Mission-Control/PROJECT.md

# 🎯 Mission Control — Project Plan

> Merge three OpenClaw dashboards into a single, unified Mission Control platform.

---

## Source Repos

| Repo | Purpose | Stack | Key Assets |
|---|---|---|---|
| [abhi1693/openclaw-mission-control](https://github.com/abhi1693/openclaw-mission-control) | **Base platform** — work orchestration, governance, gateway management | Python/FastAPI + PostgreSQL + Redis + Next.js (React 19) + Clerk auth + Docker Compose | Organizations, boards, tasks, tags, approvals, agents, gateways, webhooks, activity feed, skills marketplace |
| [mudrii/openclaw-dashboard](https://github.com/mudrii/openclaw-dashboard) | **Tracking layer** — real-time metrics, costs, crons, sessions, system health | Go binary (zero deps) + embedded HTML/JS + SVG charts | Cost cards, cron status, session tracking, sub-agent activity, AI chat, system metrics (CPU/RAM/disk), 6 themes, alerts, token usage |
| [jaffer1979/openclaw-pixel-agents-dashboard](https://github.com/jaffer1979/openclaw-pixel-agents-dashboard) | **Agent visualization** — pixel-art agent sprites, real-time activity | Node/Express + Vite + React 19 + Canvas/WebSocket + JSONL parsing | Agent sprites with activity bubbles, conversation heat, spawn sub-agents, hardware monitor, service controls, day/night cycle |

---

## Architecture Decision: What to Merge Into What

**Base: openclaw-mission-control** — this becomes the foundation because:
- It has the richest data model (organizations, boards, tasks, approvals, agents, gateways, webhooks)
- It has proper auth (Clerk or local bearer token)
- It has a full API layer (FastAPI with SQLModel/SQLAlchemy)
- It has multi-tenancy built in
- It has the most mature frontend (Next.js 16 + React 19 + TanStack Query + Recharts)

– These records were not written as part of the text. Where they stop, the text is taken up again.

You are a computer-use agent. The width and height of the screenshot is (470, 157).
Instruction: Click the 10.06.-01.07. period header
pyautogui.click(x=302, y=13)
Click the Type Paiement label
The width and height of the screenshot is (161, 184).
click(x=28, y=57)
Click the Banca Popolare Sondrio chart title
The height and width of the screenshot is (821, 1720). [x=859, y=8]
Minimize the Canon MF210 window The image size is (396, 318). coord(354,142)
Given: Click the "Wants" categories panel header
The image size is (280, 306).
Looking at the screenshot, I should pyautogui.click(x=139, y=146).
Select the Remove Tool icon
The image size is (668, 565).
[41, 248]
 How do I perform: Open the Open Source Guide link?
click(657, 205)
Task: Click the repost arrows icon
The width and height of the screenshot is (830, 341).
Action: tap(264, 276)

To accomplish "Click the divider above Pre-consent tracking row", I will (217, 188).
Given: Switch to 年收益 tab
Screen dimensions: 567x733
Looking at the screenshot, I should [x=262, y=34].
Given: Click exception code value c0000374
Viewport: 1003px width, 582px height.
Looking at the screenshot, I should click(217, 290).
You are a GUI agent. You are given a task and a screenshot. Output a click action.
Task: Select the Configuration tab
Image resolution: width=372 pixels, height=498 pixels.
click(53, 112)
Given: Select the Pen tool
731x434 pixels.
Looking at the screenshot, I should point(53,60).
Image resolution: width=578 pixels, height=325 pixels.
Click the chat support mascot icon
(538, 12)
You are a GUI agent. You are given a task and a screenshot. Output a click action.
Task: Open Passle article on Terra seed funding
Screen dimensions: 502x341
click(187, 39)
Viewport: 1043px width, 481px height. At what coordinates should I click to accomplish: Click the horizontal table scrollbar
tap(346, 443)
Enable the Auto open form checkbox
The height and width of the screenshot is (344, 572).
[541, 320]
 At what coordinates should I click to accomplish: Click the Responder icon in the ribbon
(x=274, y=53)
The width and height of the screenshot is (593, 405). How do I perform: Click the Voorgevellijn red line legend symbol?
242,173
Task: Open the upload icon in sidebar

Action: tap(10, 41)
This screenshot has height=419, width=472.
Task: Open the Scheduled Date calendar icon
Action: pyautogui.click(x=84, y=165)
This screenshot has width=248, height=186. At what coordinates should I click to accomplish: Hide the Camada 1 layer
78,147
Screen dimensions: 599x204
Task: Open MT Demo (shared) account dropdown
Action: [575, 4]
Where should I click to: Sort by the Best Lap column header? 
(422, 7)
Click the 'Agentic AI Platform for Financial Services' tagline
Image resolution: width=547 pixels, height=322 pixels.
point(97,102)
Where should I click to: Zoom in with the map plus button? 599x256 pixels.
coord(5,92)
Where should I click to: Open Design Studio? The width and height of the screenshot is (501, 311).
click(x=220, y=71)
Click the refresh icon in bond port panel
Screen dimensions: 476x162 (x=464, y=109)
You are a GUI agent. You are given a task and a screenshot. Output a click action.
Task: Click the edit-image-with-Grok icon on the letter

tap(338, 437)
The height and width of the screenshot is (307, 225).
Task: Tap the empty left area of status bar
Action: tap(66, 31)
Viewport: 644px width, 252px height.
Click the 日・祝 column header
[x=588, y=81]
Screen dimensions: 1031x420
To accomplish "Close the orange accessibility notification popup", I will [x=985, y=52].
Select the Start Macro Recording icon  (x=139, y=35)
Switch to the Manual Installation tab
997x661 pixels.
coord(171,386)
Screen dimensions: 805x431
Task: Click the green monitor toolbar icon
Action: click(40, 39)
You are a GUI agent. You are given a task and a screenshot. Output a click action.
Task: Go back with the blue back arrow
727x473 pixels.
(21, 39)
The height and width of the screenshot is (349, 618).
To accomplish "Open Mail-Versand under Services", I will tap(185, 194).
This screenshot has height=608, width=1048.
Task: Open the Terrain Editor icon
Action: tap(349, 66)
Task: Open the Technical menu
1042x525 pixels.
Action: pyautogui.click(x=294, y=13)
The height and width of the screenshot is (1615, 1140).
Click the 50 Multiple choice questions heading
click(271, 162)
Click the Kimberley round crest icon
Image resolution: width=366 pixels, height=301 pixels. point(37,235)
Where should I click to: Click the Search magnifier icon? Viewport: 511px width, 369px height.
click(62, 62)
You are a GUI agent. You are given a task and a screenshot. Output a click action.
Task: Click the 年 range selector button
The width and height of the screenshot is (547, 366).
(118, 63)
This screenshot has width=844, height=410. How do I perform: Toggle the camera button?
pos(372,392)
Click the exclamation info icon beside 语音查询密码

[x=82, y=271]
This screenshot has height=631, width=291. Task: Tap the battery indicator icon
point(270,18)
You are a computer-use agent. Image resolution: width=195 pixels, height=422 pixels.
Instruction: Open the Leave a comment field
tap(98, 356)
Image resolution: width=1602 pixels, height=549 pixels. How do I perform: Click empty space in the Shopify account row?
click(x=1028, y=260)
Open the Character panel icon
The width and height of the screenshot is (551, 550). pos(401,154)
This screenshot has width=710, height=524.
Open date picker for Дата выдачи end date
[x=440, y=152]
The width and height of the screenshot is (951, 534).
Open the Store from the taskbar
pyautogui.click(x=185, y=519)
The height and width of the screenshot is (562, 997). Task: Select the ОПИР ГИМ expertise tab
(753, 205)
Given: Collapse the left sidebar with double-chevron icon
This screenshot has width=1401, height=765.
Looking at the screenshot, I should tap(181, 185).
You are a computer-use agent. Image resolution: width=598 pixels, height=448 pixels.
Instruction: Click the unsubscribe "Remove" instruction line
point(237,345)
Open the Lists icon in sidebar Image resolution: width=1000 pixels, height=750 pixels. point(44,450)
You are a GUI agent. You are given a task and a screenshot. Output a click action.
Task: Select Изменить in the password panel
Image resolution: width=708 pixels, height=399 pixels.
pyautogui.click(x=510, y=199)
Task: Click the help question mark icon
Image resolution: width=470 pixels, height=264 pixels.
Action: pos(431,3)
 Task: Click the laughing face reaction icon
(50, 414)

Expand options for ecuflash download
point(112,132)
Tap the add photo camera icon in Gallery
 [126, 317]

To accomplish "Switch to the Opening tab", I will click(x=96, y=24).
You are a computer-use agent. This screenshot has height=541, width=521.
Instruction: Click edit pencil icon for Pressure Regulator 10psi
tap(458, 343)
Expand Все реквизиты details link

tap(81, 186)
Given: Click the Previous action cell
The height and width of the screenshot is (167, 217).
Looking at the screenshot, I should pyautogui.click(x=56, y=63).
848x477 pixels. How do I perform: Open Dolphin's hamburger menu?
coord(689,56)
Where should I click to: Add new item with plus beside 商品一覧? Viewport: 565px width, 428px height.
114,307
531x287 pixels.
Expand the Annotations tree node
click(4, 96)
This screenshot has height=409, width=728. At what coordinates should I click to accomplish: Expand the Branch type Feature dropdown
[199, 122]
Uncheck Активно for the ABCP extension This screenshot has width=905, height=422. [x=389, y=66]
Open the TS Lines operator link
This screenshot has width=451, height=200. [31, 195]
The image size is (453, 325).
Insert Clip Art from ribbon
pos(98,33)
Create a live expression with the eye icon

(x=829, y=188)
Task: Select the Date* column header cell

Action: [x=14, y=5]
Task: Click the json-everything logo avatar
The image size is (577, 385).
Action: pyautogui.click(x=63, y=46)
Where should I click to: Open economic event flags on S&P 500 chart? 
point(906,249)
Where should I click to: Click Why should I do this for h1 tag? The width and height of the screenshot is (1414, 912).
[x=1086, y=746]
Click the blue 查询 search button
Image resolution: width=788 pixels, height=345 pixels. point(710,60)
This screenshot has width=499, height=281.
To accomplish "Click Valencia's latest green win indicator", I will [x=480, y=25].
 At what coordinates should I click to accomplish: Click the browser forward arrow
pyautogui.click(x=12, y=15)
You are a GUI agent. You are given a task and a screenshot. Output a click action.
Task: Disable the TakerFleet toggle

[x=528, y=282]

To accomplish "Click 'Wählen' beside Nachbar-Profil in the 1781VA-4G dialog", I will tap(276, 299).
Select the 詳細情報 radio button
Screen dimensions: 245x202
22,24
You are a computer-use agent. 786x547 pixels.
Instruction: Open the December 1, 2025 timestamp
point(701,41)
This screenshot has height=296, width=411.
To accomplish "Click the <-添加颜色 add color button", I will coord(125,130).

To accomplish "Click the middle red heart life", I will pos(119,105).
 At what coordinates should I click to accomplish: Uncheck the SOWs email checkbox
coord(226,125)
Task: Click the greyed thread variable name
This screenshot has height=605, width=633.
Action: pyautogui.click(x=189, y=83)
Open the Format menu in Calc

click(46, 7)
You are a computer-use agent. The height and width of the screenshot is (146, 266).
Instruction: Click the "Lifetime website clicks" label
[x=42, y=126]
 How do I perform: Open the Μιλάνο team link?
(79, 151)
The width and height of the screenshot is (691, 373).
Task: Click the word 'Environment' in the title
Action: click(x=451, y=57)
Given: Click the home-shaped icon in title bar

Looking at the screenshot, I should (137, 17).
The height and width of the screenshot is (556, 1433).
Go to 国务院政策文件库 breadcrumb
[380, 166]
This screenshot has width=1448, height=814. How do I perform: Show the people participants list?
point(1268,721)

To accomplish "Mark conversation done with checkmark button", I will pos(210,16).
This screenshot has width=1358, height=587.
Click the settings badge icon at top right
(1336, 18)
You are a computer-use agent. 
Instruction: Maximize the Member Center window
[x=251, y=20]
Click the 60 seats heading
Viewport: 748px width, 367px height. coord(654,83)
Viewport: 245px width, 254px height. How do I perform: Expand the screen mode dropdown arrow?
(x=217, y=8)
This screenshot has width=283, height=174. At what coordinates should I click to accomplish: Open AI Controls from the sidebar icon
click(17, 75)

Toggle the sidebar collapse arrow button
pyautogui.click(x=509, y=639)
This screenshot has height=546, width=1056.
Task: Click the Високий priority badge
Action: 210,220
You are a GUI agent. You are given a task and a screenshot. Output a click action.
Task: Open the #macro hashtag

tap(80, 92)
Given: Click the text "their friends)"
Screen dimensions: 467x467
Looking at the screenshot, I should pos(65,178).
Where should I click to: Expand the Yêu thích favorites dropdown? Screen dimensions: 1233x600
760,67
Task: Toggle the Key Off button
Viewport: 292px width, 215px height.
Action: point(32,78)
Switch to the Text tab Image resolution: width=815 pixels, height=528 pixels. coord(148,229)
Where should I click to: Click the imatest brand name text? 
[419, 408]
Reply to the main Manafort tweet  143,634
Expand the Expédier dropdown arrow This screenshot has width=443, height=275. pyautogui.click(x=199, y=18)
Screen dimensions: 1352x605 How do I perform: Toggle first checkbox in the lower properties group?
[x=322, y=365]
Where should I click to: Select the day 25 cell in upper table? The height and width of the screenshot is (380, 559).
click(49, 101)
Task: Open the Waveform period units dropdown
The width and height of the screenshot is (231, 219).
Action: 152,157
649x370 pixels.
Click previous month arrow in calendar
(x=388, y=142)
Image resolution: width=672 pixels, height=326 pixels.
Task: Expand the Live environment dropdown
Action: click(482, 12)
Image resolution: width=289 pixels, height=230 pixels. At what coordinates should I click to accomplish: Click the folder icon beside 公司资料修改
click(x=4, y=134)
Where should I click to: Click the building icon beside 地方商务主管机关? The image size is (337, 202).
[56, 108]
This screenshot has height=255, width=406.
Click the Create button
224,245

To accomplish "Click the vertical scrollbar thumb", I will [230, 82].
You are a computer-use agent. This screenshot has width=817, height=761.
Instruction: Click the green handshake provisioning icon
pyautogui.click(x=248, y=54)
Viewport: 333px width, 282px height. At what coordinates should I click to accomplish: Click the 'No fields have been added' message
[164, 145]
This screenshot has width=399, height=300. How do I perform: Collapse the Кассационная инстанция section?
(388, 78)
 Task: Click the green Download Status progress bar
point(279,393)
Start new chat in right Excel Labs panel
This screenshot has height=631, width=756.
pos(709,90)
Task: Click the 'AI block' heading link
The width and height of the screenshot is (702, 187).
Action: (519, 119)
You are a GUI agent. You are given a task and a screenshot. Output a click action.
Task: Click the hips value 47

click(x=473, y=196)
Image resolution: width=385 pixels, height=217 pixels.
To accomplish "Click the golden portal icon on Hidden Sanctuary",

**Merge FROM dashboard** — extract the tracking/monitoring features:
- Cost tracking, token usage, model breakdown
- Cron job status, scheduling, last/next run
- Session tracking, sub-agent activity
- System health (CPU, RAM, disk, gateway status)
- AI chat panel (ask questions about your data)
- Alert system (high cost, failed crons, context usage)
- 6 themes + glass morphism UI

**Merge FROM pixel-agents** — extract the agent visualization:
- Pixel-art agent sprites in a shared office scene
- Real-time activity bubbles, conversation heat
- Sub-agent spawning from the UI
- Hardware monitor (CPU/GPU/RAM/disk/network)
- Service controls (start/stop/restart gateway)
- Day/night cycle ambient lighting

---

## Technical Analysis

### Base Platform (openclaw-mission-control)

**Backend:**
- Python 3.12+, FastAPI, SQLModel/SQLAlchemy, PostgreSQL, Redis
- Alembic migrations, RQ worker for webhooks
- Full OpenClaw gateway integration via WebSocket RPC (device pairing, control UI)
- Gateway methods: 60+ RPC calls for sessions, agents, cron, config, exec approvals, etc.
- Auth: Clerk JWT or local bearer token (≥50 chars)

**Frontend:**
- Next.js 16.1.7, React 19.2, TanStack Query v5, TanStack Table v8
- Radix UI primitives, Tailwind CSS, Recharts, React Markdown
- 40+ page routes (dashboard, boards, agents, approvals, gateways, skills, tags, etc.)
- Cypress E2E tests

**Data Model (27 tables):**
- Organizations, users, boards, board_groups, tasks, tags, approvals
- Agents, gateways, activity_events, board_webhooks, skills
- Custom fields, task dependencies, task fingerprints
- Board memory, board group memory, onboarding

**What it LACKS that the others have:**
- No real-time cost/token tracking
- No system health monitoring (CPU/RAM/disk)
- No cron job visualization
- No session/sub-agent activity monitoring
- No AI chat for asking about your deployment
- No pixel-art agent visualization
- No hardware monitoring
- No service controls (start/stop/restart gateway)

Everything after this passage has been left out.